The host filter on any list page (Stacks, Containers, Volumes, Networks) accepts a tag:

  • Show me stacks on prod hosts
  • Show me all containers tagged team-frontend

A role can be scoped to hosts matching a tag:

  • Role: Frontend Operator
  • Scope: tag=team-frontend
  • Permissions: stacks.deploy, containers.logs

User assigned this role can manage stacks only on hosts tagged team-frontend. All other hosts return 403.

Alert rules can match hosts by tag:

  • Rule: “Host CPU > 90% for 10m on prod hosts, notify PagerDuty critical”

Non-prod hosts use a different (or no) rule.

A single backup job can apply to all hosts matching a tag:

  • Job: nightly-db-backup
  • Scope: all stacks tagged db-backup on hosts tagged prod

Auto-includes new hosts as they get tagged.

5. Host placement during migration / drain

Section titled “5. Host placement during migration / drain”

When draining a host, dockmesh picks destinations from hosts with compatible tags. When migrating manually, you pick the destination — but the UI suggests hosts with matching tags first.

Common tagging schemas (pick what fits your org):

By environment: prod · staging · dev · sandbox

By region / zone: eu-west · us-east · home

By team: team-frontend · team-backend · team-data

By hardware: gpu · nvme · high-mem · arm

By role: web · db · cache · batch

Combine freely. A host might be tagged: prod, eu-west, team-backend, db, nvme.

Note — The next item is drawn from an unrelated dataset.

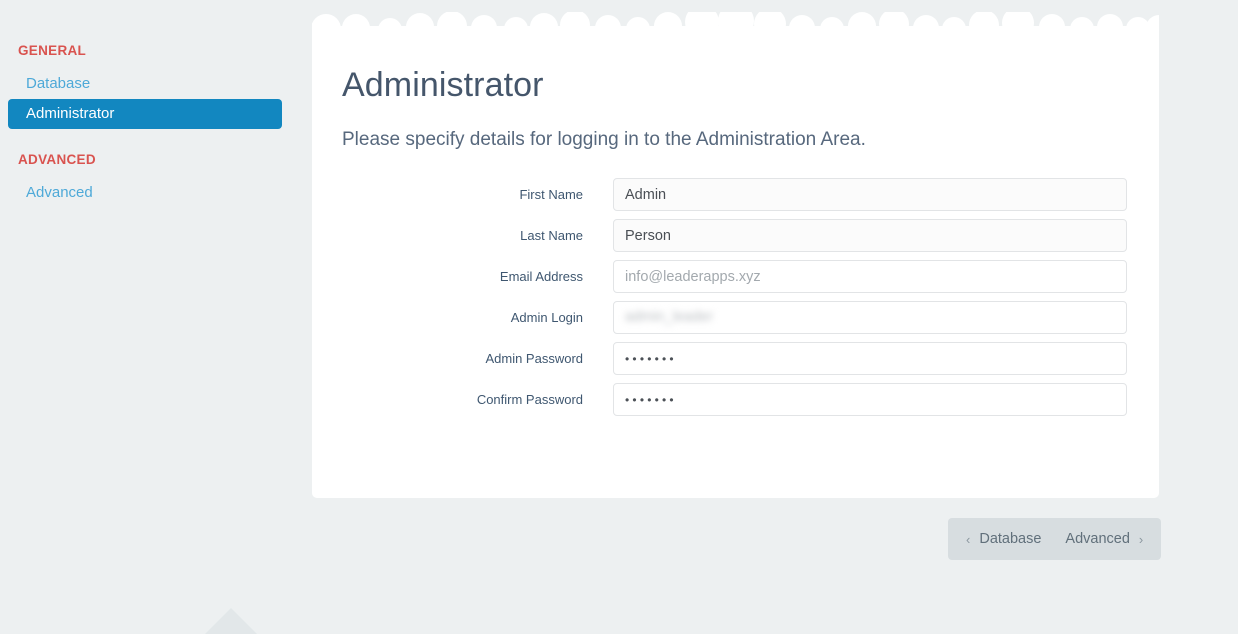  I want to click on sidebar-group-title-general: GENERAL, so click(52, 50).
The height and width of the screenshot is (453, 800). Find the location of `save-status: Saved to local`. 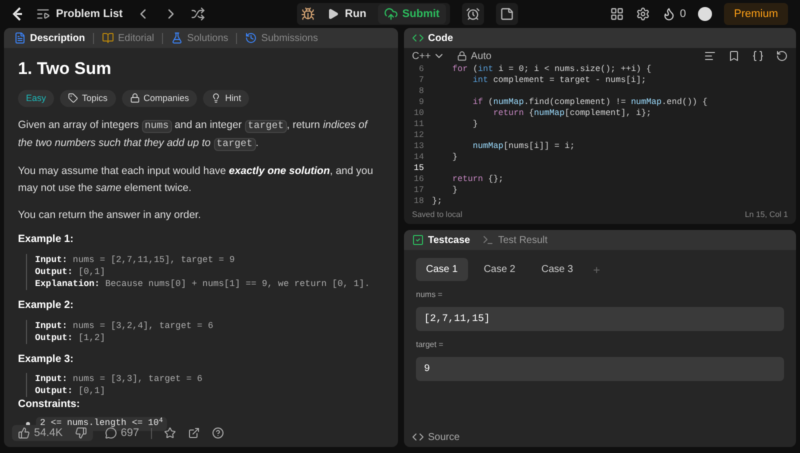

save-status: Saved to local is located at coordinates (437, 215).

Your company has 3 teams: Frontend, Backend, Data.

  1. Tag hosts:

    • Frontend’s web servers: team-frontend
    • Backend’s API servers: team-backend
    • Data team’s DB hosts: team-data
  2. Create 3 roles:

    • Frontend-Ops: stacks.*, containers.* scoped to tag=team-frontend
    • Backend-Ops: same, scoped to tag=team-backend
    • Data-Ops: same, scoped to tag=team-data
  3. Map SSO groups to roles:

    • Azure AD group frontend-engineersFrontend-Ops
    • Azure AD group backend-engineersBackend-Ops
    • Azure AD group data-engineersData-Ops

Engineers now see and manage only their team’s hosts. No one can accidentally deploy to another team’s infrastructure.

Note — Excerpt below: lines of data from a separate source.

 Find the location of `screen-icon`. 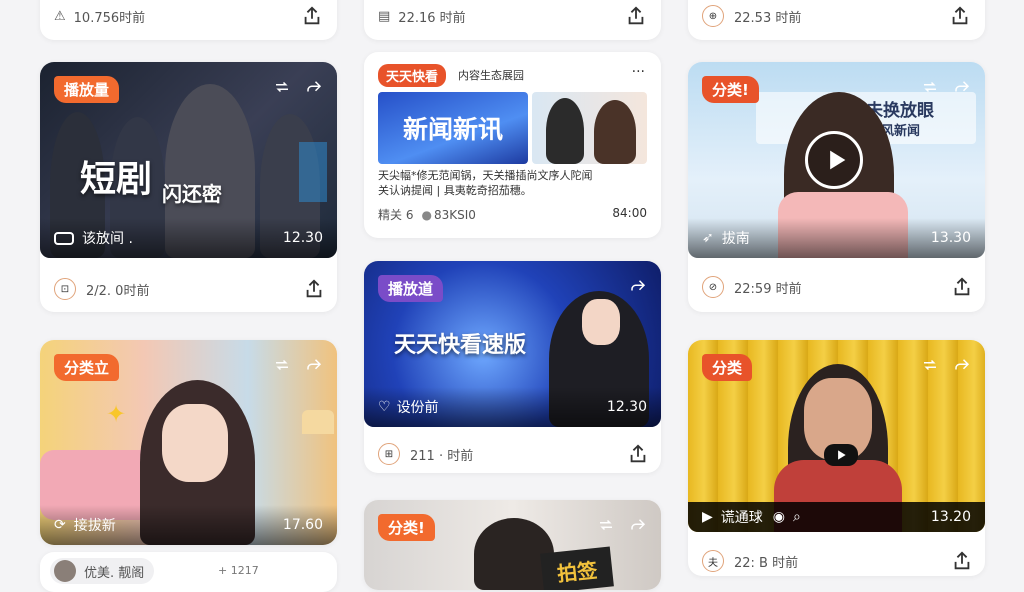

screen-icon is located at coordinates (64, 238).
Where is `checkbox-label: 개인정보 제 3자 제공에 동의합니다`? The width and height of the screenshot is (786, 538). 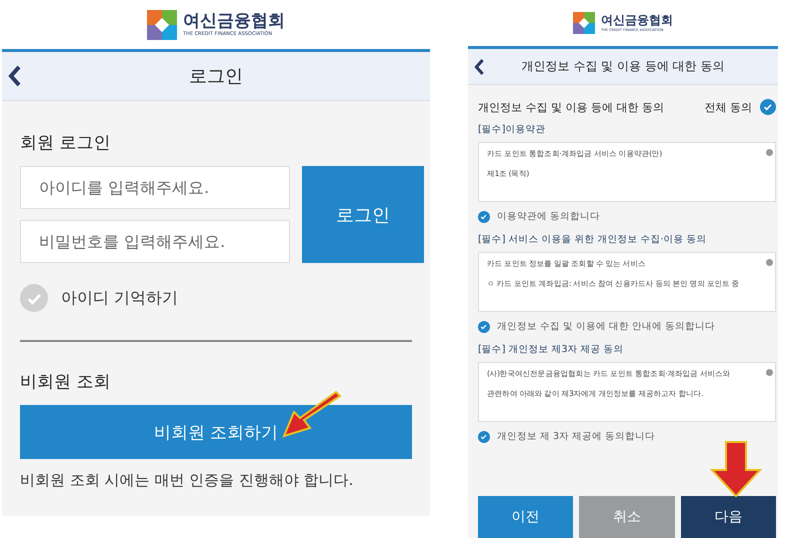
checkbox-label: 개인정보 제 3자 제공에 동의합니다 is located at coordinates (576, 436).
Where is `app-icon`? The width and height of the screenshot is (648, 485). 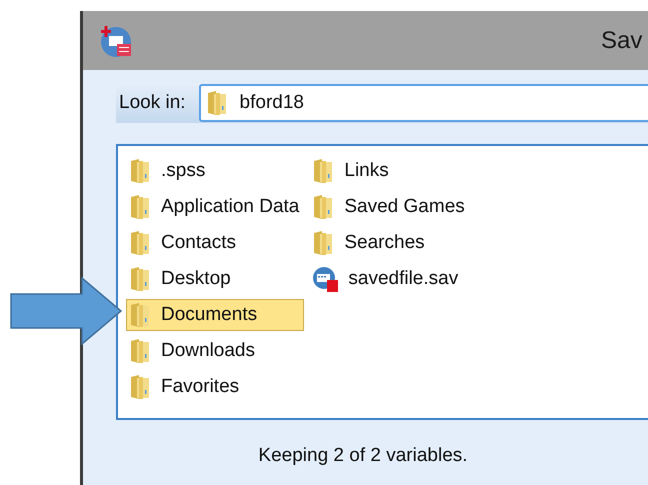 app-icon is located at coordinates (116, 41).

This is the kind of setup Portainer Business charges for. dockmesh ships it free.

Several features auto-pick hosts by tag:

A template can specify: “Prefer hosts tagged gpu”. When deploying from template, hosts with that tag are pre-selected.

New hosts joining a tag automatically inherit alert rules scoped to that tag. No per-host alert config.

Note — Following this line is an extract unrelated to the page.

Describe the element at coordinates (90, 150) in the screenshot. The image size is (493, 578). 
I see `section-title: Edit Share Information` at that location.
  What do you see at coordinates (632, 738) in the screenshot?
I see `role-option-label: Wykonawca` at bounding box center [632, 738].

Roll out an agent upgrade to dev-tagged hosts first, monitor, then expand to staging, then prod. (Settings → Maintenance → Upgrade rollout)

Too few tags: everything tagged prod. You lose the ability to segment by team, role, or region.

Too many tags: 15 tags per host, half are one-off. Gets messy fast. Keep it to what actually drives automation.

Tag sprawl: creating new tags casually. Establish a convention early.

Using tags as a database: dockmesh tags aren’t key-value. Don’t try to encode structured data (env=prod,region=eu,team=web). Use separate tags.

Tags can be added/removed at any time. Changes take effect:

  • List filters: immediately (next page load)
  • RBAC scoping: immediately
  • Alert rule matching: on next evaluation cycle (~30s)
  • Backup job scoping: on next run

Changing a host’s tags rarely requires any action beyond the tag change itself. dockmesh reconciles the rest.